Zum Inhalt springen
BiGpdf

PDF mit Passwort schützen: Was es schützt – und was nicht

Sicherheit & Datenschutz 5 Min. Lesezeit · BiGpdf Ratgeber

„Das PDF ist doch passwortgeschützt" – dieser Satz beruhigt oft mehr, als er sollte. Denn PDF kennt zwei sehr verschiedene Passwörter, und nur eines davon verdient das Wort „Schutz" wirklich.

Nutzerpasswort: Die verschlossene Tür

Das Nutzerpasswort (auch „Öffnen-Passwort") verschlüsselt den Inhalt der Datei. Ohne Passwort: kein Öffnen, kein Lesen, nichts. Mit moderner AES-256-Verschlüsselung – die auch unser Tool PDF schützen verwendet – ist das nach heutigem Stand nicht knackbar, solange das Passwort stark ist. Hier gilt die alte Regel: Länge schlägt Komplexität, ein Satz schlägt Zeichensalat.

Besitzerpasswort: Das Hinweisschild

Das Besitzerpasswort verbietet nur einzelne Aktionen – Drucken, Kopieren, Bearbeiten – während die Datei ohne Passwort lesbar bleibt. Technisch ist das eher eine Bitte als eine Barriere: Der Inhalt liegt unverschlüsselt vor, und viele Programme ignorieren die Einschränkungen schlicht. Für rechtlich oder geschäftlich relevanten Schutz taugt es nicht.

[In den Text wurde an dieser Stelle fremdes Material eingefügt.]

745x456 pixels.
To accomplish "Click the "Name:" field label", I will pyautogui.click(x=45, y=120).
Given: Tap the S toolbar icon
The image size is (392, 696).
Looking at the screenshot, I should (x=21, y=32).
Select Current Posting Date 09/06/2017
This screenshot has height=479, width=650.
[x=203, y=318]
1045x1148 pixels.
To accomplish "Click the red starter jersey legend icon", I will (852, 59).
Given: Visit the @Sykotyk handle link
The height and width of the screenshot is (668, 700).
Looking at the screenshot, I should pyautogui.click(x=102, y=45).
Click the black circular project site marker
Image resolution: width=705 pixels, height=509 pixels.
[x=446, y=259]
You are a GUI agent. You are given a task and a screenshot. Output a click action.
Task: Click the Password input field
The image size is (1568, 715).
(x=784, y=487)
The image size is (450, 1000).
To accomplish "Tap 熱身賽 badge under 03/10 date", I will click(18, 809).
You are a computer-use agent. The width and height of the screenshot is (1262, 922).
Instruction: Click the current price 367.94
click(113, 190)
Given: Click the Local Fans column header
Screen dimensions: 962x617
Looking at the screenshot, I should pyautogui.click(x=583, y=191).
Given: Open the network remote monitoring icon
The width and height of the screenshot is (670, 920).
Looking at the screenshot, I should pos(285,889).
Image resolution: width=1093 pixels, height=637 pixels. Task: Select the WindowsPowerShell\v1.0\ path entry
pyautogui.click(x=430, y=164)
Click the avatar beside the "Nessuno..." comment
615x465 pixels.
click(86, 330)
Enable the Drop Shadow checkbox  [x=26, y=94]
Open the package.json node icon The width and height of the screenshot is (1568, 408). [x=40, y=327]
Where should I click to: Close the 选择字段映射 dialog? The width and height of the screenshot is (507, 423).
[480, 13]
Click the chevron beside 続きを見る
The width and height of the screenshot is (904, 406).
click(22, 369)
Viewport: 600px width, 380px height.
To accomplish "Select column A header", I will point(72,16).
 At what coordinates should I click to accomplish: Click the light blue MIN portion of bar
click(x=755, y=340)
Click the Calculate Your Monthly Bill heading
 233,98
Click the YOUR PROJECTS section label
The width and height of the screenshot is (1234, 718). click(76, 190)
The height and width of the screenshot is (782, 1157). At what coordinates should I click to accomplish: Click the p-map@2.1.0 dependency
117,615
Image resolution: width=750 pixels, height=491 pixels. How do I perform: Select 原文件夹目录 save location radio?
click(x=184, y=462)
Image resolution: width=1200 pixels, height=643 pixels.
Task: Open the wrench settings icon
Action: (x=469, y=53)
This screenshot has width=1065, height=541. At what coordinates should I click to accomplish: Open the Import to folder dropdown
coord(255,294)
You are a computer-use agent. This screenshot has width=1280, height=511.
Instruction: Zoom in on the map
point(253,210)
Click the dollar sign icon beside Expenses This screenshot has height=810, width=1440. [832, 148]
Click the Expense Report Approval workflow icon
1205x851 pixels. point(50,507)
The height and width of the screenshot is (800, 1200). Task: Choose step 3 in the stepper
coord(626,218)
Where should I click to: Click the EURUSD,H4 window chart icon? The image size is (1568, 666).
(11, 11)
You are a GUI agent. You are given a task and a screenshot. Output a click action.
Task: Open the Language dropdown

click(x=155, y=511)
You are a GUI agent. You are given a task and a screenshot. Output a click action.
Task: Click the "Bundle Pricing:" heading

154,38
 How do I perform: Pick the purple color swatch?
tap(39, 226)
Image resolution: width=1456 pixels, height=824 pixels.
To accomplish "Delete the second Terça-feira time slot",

Was kein Passwort der Welt verhindert

Ehrlichkeit gehört dazu: Wer Ihre Datei berechtigt öffnen darf, kann den Inhalt immer weitergeben – und sei es als Bildschirmfoto. Ein Passwort schützt vor unbefugtem Zugriff auf die Datei, nicht vor dem Vertrauensbruch des Empfängers. Für Inhalte, die ein Empfänger gar nicht erst sehen soll, ist deshalb echtes Schwärzen der richtige Weg – entfernen statt verschließen.

Und wenn das Passwort stört?

Eigene Dateien, deren Passwort Sie kennen, entsperren Sie mit PDF entsperren dauerhaft – praktisch für Archive. Fremde Passwörter knackt das Tool bewusst nicht: Das wäre weder technisch seriös versprechbar noch rechtlich sauber.